The only options available are std::ranges::for_each
and simple range-based for
loop. No counterparts for std::accumulate
, std::reduce
or std::inner_product
. std::ranges::reduce
would be enough, if it were present; inner product can be achieved combining reduce with zip. Falling back to iterator based algorithms is disappointing. Adapting reduce for personal codebase is not a big deal, but a std function is IMHO a lot more desirable. I am wondering if there is such function in std lib or on the 23 horizons.
Regards, FM.
Why is there still no range-enabled reduction algorithm in std?
Because they were not included in "The One Ranges Proposal" P0896 for C++20.
I am wondering if there is such function ... on the 23 horizons.

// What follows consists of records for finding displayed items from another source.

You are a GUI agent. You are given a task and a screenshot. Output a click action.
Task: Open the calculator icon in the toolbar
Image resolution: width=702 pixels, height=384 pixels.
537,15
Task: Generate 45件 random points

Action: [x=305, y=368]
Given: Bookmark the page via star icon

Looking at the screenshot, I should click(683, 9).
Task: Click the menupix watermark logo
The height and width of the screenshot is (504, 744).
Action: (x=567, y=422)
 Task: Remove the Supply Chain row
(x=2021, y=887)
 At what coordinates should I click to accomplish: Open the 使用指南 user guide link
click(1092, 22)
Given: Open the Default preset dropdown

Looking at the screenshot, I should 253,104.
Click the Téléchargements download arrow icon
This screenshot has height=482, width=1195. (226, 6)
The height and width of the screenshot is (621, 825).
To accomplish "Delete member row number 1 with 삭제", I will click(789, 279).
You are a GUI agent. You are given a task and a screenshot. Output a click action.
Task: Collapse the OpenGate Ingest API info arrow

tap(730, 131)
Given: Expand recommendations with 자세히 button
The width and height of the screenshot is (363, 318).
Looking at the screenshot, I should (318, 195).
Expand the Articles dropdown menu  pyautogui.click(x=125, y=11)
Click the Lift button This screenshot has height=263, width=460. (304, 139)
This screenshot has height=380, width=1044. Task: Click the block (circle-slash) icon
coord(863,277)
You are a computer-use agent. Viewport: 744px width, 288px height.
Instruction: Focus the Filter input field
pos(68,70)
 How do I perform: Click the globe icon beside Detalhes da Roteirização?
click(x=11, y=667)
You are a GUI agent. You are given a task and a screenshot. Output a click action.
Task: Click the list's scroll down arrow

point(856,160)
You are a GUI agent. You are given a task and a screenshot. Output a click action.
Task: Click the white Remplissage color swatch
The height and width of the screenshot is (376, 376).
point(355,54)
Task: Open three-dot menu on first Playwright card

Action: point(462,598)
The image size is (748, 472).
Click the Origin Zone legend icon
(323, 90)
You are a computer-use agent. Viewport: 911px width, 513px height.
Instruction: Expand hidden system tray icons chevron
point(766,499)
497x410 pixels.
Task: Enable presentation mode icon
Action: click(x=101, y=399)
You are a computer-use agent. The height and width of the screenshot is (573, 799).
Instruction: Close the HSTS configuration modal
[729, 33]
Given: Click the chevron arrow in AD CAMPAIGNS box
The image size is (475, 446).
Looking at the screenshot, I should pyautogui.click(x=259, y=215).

The expansion of ranges in C++23 has been planned in proposal P2214 "A Plan for C++23 Ranges". The proposal was divided into 3 tiers of priority. Ideally, all tiers would be part of C++23, but that depends on whether there is time for it.
std::ranges::fold
is a counterpart to std::accumulate
and it It was planned for top tier and has been proposed in P2322 "ranges::fold".
std::ranges::reduce
was planned in the middle tier.
std::inner_product
counterpart was decided to not be included in the plan for C++23 ranges as fold
and reduce
were considered sufficient.
can be achieved combining reduce with zip
Zip views themseleves weren't in the C++20 ranges either. But they were planned in the top tier for C++23 and have been proposed in P2321 "zip".